___ Provided data ___

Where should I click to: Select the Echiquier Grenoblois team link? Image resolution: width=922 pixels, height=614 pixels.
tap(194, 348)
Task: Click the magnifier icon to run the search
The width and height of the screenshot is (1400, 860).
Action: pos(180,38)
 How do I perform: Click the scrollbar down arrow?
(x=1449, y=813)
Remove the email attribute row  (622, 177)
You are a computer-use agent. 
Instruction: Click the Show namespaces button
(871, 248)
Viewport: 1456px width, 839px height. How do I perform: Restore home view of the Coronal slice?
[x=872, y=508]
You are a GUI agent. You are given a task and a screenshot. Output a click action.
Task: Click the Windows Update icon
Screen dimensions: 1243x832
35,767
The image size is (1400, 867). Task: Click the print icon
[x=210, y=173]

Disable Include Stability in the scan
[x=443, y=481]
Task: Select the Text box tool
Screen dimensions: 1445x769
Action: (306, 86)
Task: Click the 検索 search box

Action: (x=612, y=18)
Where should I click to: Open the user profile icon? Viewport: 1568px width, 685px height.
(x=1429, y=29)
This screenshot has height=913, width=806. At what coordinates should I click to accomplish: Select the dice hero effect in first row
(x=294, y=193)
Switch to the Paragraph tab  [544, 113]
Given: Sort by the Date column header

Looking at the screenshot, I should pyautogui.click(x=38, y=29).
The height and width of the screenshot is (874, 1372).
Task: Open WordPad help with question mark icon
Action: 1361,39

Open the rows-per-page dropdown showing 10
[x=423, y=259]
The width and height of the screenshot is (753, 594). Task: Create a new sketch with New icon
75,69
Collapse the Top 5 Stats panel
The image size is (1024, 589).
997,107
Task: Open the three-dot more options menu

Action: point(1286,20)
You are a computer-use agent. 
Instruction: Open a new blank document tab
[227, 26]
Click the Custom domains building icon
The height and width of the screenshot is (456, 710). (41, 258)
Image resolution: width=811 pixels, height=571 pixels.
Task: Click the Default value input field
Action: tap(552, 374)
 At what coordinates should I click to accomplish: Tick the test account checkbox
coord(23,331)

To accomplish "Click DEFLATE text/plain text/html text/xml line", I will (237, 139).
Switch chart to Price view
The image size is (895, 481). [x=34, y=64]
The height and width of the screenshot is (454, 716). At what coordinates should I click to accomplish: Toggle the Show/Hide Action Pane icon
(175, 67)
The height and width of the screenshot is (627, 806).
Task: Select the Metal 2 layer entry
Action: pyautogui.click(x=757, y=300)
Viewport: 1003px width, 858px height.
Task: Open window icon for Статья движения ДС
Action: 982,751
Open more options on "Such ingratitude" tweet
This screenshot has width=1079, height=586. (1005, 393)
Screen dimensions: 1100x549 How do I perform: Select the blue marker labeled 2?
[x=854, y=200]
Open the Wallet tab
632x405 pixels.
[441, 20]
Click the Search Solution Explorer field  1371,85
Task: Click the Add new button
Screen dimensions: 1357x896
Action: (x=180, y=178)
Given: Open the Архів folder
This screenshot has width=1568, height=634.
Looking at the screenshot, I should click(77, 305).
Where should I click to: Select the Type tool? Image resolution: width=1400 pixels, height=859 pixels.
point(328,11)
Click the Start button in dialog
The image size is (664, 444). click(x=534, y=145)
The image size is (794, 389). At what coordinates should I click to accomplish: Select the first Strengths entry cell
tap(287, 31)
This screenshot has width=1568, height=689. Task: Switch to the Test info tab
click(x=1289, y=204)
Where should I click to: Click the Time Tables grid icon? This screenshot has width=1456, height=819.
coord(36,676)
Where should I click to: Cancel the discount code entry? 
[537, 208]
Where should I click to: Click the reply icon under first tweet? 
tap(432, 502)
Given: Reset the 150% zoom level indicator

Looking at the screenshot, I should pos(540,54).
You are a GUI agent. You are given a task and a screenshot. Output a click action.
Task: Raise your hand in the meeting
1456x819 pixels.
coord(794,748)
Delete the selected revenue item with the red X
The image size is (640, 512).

___

■ **Stated problem**
Retype every line of the items above with no changes at all.

■ **Written answer**
Where should I click to: Select the Echiquier Grenoblois team link? Image resolution: width=922 pixels, height=614 pixels.
tap(194, 348)
Task: Click the magnifier icon to run the search
The width and height of the screenshot is (1400, 860).
Action: pos(180,38)
 How do I perform: Click the scrollbar down arrow?
(x=1449, y=813)
Remove the email attribute row  (622, 177)
You are a computer-use agent. 
Instruction: Click the Show namespaces button
(871, 248)
Viewport: 1456px width, 839px height. How do I perform: Restore home view of the Coronal slice?
[x=872, y=508]
You are a GUI agent. You are given a task and a screenshot. Output a click action.
Task: Click the Windows Update icon
Screen dimensions: 1243x832
35,767
The image size is (1400, 867). Task: Click the print icon
[x=210, y=173]

Disable Include Stability in the scan
[x=443, y=481]
Task: Select the Text box tool
Screen dimensions: 1445x769
Action: (306, 86)
Task: Click the 検索 search box

Action: (x=612, y=18)
Where should I click to: Open the user profile icon? Viewport: 1568px width, 685px height.
(x=1429, y=29)
This screenshot has height=913, width=806. At what coordinates should I click to accomplish: Select the dice hero effect in first row
(x=294, y=193)
Switch to the Paragraph tab  [544, 113]
Given: Sort by the Date column header

Looking at the screenshot, I should pyautogui.click(x=38, y=29).
The height and width of the screenshot is (874, 1372).
Task: Open WordPad help with question mark icon
Action: 1361,39

Open the rows-per-page dropdown showing 10
[x=423, y=259]
The width and height of the screenshot is (753, 594). Task: Create a new sketch with New icon
75,69
Collapse the Top 5 Stats panel
The image size is (1024, 589).
997,107
Task: Open the three-dot more options menu

Action: point(1286,20)
You are a computer-use agent. 
Instruction: Open a new blank document tab
[227, 26]
Click the Custom domains building icon
The height and width of the screenshot is (456, 710). (41, 258)
Image resolution: width=811 pixels, height=571 pixels.
Task: Click the Default value input field
Action: tap(552, 374)
 At what coordinates should I click to accomplish: Tick the test account checkbox
coord(23,331)

To accomplish "Click DEFLATE text/plain text/html text/xml line", I will (237, 139).
Switch chart to Price view
The image size is (895, 481). [x=34, y=64]
The height and width of the screenshot is (454, 716). At what coordinates should I click to accomplish: Toggle the Show/Hide Action Pane icon
(175, 67)
The height and width of the screenshot is (627, 806).
Task: Select the Metal 2 layer entry
Action: pyautogui.click(x=757, y=300)
Viewport: 1003px width, 858px height.
Task: Open window icon for Статья движения ДС
Action: 982,751
Open more options on "Such ingratitude" tweet
This screenshot has width=1079, height=586. (1005, 393)
Screen dimensions: 1100x549 How do I perform: Select the blue marker labeled 2?
[x=854, y=200]
Open the Wallet tab
632x405 pixels.
[441, 20]
Click the Search Solution Explorer field  1371,85
Task: Click the Add new button
Screen dimensions: 1357x896
Action: (x=180, y=178)
Given: Open the Архів folder
This screenshot has width=1568, height=634.
Looking at the screenshot, I should click(77, 305).
Where should I click to: Select the Type tool? Image resolution: width=1400 pixels, height=859 pixels.
point(328,11)
Click the Start button in dialog
The image size is (664, 444). click(x=534, y=145)
The image size is (794, 389). At what coordinates should I click to accomplish: Select the first Strengths entry cell
tap(287, 31)
This screenshot has width=1568, height=689. Task: Switch to the Test info tab
click(x=1289, y=204)
Where should I click to: Click the Time Tables grid icon? This screenshot has width=1456, height=819.
coord(36,676)
Where should I click to: Cancel the discount code entry? 
[537, 208]
Where should I click to: Click the reply icon under first tweet? 
tap(432, 502)
Given: Reset the 150% zoom level indicator

Looking at the screenshot, I should pos(540,54).
You are a GUI agent. You are given a task and a screenshot. Output a click action.
Task: Raise your hand in the meeting
1456x819 pixels.
coord(794,748)
Delete the selected revenue item with the red X
The image size is (640, 512).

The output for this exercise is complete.